TASK: For the records below, print the lines from the line with "This screenshot has width=1100, height=425." through the line with "Switch to grid" exactly as written; include both end lines and exclude the rest.

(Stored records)

>>>>

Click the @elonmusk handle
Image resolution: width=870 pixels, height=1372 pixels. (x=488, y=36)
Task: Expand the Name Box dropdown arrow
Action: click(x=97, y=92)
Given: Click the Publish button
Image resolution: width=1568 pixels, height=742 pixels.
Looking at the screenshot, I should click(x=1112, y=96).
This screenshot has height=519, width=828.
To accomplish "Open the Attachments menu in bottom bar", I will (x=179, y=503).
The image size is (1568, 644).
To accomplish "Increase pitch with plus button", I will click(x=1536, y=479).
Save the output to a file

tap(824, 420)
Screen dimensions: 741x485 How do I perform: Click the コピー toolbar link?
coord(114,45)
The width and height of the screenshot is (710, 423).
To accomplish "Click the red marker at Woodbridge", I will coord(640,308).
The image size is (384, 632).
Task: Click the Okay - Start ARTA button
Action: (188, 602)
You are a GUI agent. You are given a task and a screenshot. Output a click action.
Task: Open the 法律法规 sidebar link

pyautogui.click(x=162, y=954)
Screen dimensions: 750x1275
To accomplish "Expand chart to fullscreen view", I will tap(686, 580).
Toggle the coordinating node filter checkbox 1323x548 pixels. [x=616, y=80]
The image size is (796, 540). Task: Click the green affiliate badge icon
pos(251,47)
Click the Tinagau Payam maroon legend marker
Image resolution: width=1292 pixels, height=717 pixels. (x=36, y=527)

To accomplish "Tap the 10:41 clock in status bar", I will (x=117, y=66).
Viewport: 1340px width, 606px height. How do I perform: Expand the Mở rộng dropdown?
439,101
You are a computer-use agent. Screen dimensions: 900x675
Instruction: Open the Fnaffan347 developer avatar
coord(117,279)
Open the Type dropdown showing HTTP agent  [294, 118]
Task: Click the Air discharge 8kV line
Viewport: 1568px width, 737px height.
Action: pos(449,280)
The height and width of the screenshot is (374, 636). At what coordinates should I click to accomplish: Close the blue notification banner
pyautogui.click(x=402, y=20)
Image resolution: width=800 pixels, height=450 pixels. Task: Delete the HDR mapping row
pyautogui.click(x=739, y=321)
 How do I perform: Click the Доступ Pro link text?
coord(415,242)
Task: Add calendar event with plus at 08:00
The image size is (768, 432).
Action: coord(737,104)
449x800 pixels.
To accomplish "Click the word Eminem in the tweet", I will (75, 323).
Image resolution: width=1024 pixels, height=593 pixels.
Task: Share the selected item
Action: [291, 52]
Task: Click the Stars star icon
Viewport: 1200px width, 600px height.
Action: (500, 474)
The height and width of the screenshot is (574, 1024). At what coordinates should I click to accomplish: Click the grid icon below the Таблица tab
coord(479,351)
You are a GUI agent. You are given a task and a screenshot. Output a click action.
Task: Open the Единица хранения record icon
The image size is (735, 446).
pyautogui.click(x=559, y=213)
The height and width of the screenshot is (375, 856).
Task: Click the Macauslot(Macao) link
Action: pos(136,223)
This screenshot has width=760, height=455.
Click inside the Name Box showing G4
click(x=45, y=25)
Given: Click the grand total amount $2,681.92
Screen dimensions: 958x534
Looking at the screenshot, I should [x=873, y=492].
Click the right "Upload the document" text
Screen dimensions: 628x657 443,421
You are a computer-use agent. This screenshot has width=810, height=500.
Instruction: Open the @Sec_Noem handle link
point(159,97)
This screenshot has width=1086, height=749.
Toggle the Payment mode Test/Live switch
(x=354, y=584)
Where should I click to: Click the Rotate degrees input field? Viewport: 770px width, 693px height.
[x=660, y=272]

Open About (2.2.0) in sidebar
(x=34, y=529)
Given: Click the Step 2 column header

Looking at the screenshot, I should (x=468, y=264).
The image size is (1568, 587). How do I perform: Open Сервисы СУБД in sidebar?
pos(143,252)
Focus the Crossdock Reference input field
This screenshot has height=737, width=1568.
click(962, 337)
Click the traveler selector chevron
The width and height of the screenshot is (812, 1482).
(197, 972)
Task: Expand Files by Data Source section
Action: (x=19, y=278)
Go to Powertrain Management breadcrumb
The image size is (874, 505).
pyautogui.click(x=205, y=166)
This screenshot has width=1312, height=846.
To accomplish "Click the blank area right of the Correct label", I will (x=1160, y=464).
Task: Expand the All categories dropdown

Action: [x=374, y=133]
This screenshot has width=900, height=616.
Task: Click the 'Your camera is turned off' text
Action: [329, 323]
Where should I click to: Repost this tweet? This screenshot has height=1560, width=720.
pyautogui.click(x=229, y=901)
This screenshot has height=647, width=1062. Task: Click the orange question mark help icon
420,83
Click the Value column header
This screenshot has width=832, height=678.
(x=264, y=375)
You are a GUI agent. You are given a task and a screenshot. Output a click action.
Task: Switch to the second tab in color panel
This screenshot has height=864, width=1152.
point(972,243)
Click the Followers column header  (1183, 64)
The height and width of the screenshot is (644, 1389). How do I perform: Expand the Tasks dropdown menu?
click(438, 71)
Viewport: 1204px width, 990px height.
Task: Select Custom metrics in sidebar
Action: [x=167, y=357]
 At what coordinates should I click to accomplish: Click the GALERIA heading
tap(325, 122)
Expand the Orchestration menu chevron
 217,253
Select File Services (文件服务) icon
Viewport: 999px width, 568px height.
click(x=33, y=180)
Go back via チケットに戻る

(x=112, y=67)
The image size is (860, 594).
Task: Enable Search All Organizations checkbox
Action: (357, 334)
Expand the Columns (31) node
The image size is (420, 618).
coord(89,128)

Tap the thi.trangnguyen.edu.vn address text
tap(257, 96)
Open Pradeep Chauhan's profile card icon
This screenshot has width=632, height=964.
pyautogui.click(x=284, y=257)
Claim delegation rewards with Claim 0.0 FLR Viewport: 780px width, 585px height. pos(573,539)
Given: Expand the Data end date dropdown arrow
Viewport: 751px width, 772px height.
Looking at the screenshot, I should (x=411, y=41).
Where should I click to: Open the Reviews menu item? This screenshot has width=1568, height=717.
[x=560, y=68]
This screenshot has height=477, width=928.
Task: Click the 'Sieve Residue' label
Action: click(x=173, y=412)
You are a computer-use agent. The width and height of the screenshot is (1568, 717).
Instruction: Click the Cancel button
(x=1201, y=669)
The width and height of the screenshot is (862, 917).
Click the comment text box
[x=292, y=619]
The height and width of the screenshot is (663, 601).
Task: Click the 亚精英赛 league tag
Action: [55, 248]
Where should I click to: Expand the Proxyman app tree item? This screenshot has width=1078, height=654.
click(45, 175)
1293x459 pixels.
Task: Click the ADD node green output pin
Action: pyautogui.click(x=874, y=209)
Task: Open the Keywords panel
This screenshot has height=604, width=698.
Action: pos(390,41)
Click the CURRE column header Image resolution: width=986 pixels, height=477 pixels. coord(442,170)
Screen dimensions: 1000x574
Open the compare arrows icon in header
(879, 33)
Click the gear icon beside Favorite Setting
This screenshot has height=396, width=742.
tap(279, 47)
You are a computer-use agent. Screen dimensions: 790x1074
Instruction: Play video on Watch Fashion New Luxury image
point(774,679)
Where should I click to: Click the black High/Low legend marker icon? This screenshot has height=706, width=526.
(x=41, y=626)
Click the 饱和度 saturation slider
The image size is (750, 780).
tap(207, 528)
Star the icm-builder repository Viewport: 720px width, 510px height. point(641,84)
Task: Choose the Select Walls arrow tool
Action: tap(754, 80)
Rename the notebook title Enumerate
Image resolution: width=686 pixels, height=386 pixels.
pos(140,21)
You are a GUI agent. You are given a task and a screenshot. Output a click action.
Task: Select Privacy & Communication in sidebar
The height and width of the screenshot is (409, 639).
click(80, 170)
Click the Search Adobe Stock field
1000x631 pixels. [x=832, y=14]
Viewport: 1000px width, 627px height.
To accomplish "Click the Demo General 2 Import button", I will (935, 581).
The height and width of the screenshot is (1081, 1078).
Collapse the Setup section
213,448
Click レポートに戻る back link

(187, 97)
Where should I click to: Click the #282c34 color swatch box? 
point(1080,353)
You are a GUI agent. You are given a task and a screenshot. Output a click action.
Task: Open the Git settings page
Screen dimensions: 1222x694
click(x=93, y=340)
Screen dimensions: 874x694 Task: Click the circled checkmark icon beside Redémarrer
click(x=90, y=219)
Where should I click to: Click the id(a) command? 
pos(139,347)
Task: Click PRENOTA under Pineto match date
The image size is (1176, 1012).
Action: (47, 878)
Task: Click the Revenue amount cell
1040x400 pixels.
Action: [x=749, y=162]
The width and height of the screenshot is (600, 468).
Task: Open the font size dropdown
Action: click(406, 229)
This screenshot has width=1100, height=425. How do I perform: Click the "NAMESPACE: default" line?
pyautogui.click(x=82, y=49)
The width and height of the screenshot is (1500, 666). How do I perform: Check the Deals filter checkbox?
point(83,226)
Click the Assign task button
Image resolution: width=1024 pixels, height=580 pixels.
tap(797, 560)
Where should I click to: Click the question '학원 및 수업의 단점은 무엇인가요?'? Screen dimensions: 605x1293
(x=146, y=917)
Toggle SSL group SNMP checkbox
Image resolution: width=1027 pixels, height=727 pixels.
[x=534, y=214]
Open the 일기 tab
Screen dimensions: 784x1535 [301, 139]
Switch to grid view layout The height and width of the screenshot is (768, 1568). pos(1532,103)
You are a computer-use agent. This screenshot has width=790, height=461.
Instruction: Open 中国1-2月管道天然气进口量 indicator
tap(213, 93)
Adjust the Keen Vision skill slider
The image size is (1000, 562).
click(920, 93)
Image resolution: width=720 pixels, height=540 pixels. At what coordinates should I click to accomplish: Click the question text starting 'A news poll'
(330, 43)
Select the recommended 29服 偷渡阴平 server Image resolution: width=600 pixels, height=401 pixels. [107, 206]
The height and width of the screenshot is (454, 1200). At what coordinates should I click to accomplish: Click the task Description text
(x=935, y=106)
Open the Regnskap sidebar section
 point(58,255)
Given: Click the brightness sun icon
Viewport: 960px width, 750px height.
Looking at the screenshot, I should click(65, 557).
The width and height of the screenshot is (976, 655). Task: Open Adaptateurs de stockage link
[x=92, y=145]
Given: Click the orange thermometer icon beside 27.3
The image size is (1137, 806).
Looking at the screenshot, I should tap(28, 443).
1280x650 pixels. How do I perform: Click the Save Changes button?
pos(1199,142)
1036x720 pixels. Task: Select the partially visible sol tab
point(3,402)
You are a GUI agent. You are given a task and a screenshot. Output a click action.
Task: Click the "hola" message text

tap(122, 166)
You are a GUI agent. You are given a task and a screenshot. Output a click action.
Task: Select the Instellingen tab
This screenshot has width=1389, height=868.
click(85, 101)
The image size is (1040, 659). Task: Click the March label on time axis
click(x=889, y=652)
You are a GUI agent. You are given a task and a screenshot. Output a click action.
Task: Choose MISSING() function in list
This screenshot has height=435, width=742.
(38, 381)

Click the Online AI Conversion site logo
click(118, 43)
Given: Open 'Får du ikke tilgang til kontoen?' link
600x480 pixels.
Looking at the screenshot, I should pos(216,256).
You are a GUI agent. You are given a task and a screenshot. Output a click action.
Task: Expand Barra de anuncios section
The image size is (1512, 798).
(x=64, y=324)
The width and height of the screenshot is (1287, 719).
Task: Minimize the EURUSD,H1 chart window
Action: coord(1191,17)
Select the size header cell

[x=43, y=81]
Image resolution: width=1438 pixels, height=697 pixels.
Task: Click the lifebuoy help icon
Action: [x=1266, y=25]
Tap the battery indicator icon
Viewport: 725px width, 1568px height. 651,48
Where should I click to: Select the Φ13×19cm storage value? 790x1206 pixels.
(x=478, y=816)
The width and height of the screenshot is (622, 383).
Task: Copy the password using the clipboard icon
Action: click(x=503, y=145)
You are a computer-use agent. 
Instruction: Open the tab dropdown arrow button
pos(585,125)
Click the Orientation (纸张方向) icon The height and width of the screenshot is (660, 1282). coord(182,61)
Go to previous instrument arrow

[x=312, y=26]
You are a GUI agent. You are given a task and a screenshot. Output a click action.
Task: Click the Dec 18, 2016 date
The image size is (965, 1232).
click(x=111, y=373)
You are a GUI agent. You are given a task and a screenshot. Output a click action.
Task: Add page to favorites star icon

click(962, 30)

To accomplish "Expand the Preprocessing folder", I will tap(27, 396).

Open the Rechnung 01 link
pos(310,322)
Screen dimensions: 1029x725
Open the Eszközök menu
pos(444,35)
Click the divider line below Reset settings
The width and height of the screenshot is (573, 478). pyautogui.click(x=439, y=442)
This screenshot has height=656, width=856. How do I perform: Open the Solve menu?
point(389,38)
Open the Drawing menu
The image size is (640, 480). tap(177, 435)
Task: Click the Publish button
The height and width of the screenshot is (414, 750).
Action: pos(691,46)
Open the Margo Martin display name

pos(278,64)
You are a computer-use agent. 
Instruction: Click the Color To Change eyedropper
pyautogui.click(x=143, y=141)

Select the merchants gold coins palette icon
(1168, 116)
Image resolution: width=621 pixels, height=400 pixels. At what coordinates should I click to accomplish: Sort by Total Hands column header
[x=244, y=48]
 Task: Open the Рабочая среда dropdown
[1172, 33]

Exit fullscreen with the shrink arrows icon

<<<<

YOUR RESPONSE:
This screenshot has width=1100, height=425. How do I perform: Click the "NAMESPACE: default" line?
pyautogui.click(x=82, y=49)
The width and height of the screenshot is (1500, 666). How do I perform: Check the Deals filter checkbox?
point(83,226)
Click the Assign task button
Image resolution: width=1024 pixels, height=580 pixels.
tap(797, 560)
Where should I click to: Click the question '학원 및 수업의 단점은 무엇인가요?'? Screen dimensions: 605x1293
(x=146, y=917)
Toggle SSL group SNMP checkbox
Image resolution: width=1027 pixels, height=727 pixels.
[x=534, y=214]
Open the 일기 tab
Screen dimensions: 784x1535 [301, 139]
Switch to grid view layout The height and width of the screenshot is (768, 1568). pos(1532,103)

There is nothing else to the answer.